• [Instructions to follow]: Render every line of the entries below as a JSON list of strings, one string per line, leaving out blank lines.

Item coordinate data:

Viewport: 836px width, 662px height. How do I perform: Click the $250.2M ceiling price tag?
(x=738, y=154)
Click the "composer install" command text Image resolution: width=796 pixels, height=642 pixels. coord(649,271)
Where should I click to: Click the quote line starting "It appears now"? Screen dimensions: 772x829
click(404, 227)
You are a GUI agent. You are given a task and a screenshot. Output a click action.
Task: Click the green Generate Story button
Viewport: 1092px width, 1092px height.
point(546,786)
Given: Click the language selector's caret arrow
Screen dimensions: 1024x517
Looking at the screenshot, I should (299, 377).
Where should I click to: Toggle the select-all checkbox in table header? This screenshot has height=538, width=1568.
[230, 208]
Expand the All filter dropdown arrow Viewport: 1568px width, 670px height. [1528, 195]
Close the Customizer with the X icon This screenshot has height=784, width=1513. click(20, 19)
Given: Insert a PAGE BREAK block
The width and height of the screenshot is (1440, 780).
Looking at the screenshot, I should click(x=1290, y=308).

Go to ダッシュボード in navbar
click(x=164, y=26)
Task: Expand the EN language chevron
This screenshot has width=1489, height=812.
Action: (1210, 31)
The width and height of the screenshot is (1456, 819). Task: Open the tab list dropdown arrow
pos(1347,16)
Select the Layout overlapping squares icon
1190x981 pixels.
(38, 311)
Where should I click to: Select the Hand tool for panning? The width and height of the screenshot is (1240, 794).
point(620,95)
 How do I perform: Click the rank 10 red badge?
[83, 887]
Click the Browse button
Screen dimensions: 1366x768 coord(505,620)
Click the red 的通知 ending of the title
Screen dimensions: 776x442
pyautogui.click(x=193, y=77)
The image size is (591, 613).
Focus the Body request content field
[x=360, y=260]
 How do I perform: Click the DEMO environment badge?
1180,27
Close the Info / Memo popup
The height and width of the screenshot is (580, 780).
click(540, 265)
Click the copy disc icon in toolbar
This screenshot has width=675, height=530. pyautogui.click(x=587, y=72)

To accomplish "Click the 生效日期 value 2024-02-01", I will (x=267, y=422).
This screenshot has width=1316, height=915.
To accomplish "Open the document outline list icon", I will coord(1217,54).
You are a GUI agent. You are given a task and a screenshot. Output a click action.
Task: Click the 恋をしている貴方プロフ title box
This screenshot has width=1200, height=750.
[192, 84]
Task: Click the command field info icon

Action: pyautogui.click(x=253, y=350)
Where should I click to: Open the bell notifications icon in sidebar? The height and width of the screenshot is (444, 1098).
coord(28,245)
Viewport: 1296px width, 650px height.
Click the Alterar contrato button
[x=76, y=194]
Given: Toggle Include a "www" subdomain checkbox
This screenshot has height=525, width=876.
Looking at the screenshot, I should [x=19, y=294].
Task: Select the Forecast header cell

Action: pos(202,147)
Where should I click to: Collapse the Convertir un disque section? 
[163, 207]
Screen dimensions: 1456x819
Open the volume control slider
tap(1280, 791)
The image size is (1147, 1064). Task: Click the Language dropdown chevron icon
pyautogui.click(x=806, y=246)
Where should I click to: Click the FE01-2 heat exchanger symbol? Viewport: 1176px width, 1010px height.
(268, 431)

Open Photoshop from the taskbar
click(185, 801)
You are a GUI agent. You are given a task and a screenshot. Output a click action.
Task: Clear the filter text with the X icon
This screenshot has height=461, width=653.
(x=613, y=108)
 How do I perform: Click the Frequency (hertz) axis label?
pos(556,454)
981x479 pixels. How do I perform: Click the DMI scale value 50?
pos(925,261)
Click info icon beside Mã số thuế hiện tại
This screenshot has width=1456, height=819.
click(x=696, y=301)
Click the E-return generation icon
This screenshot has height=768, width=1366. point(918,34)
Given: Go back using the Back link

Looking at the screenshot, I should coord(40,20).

• [Final result]:
[
  "Viewport: 836px width, 662px height. How do I perform: Click the $250.2M ceiling price tag?",
  "(x=738, y=154)",
  "Click the \"composer install\" command text Image resolution: width=796 pixels, height=642 pixels. coord(649,271)",
  "Where should I click to: Click the quote line starting \"It appears now\"? Screen dimensions: 772x829",
  "click(404, 227)",
  "You are a GUI agent. You are given a task and a screenshot. Output a click action.",
  "Task: Click the green Generate Story button",
  "Viewport: 1092px width, 1092px height.",
  "point(546,786)",
  "Given: Click the language selector's caret arrow",
  "Screen dimensions: 1024x517",
  "Looking at the screenshot, I should (299, 377).",
  "Where should I click to: Toggle the select-all checkbox in table header? This screenshot has height=538, width=1568.",
  "[230, 208]",
  "Expand the All filter dropdown arrow Viewport: 1568px width, 670px height. [1528, 195]",
  "Close the Customizer with the X icon This screenshot has height=784, width=1513. click(20, 19)",
  "Given: Insert a PAGE BREAK block",
  "The width and height of the screenshot is (1440, 780).",
  "Looking at the screenshot, I should click(x=1290, y=308).",
  "Go to ダッシュボード in navbar",
  "click(x=164, y=26)",
  "Task: Expand the EN language chevron",
  "This screenshot has width=1489, height=812.",
  "Action: (1210, 31)",
  "The width and height of the screenshot is (1456, 819). Task: Open the tab list dropdown arrow",
  "pos(1347,16)",
  "Select the Layout overlapping squares icon",
  "1190x981 pixels.",
  "(38, 311)",
  "Where should I click to: Select the Hand tool for panning? The width and height of the screenshot is (1240, 794).",
  "point(620,95)",
  " How do I perform: Click the rank 10 red badge?",
  "[83, 887]",
  "Click the Browse button",
  "Screen dimensions: 1366x768 coord(505,620)",
  "Click the red 的通知 ending of the title",
  "Screen dimensions: 776x442",
  "pyautogui.click(x=193, y=77)",
  "The image size is (591, 613).",
  "Focus the Body request content field",
  "[x=360, y=260]",
  " How do I perform: Click the DEMO environment badge?",
  "1180,27",
  "Close the Info / Memo popup",
  "The height and width of the screenshot is (580, 780).",
  "click(540, 265)",
  "Click the copy disc icon in toolbar",
  "This screenshot has width=675, height=530. pyautogui.click(x=587, y=72)",
  "To accomplish \"Click the 生效日期 value 2024-02-01\", I will (x=267, y=422).",
  "This screenshot has width=1316, height=915.",
  "To accomplish \"Open the document outline list icon\", I will coord(1217,54).",
  "You are a GUI agent. You are given a task and a screenshot. Output a click action.",
  "Task: Click the 恋をしている貴方プロフ title box",
  "This screenshot has width=1200, height=750.",
  "[192, 84]",
  "Task: Click the command field info icon",
  "Action: pyautogui.click(x=253, y=350)",
  "Where should I click to: Open the bell notifications icon in sidebar? The height and width of the screenshot is (444, 1098).",
  "coord(28,245)",
  "Viewport: 1296px width, 650px height.",
  "Click the Alterar contrato button",
  "[x=76, y=194]",
  "Given: Toggle Include a \"www\" subdomain checkbox",
  "This screenshot has height=525, width=876.",
  "Looking at the screenshot, I should [x=19, y=294].",
  "Task: Select the Forecast header cell",
  "Action: pos(202,147)",
  "Where should I click to: Collapse the Convertir un disque section? ",
  "[163, 207]",
  "Screen dimensions: 1456x819",
  "Open the volume control slider",
  "tap(1280, 791)",
  "The image size is (1147, 1064). Task: Click the Language dropdown chevron icon",
  "pyautogui.click(x=806, y=246)",
  "Where should I click to: Click the FE01-2 heat exchanger symbol? Viewport: 1176px width, 1010px height.",
  "(268, 431)",
  "Open Photoshop from the taskbar",
  "click(185, 801)",
  "You are a GUI agent. You are given a task and a screenshot. Output a click action.",
  "Task: Clear the filter text with the X icon",
  "This screenshot has height=461, width=653.",
  "(x=613, y=108)",
  " How do I perform: Click the Frequency (hertz) axis label?",
  "pos(556,454)",
  "981x479 pixels. How do I perform: Click the DMI scale value 50?",
  "pos(925,261)",
  "Click info icon beside Mã số thuế hiện tại",
  "This screenshot has width=1456, height=819.",
  "click(x=696, y=301)",
  "Click the E-return generation icon",
  "This screenshot has height=768, width=1366. point(918,34)",
  "Given: Go back using the Back link",
  "Looking at the screenshot, I should coord(40,20)."
]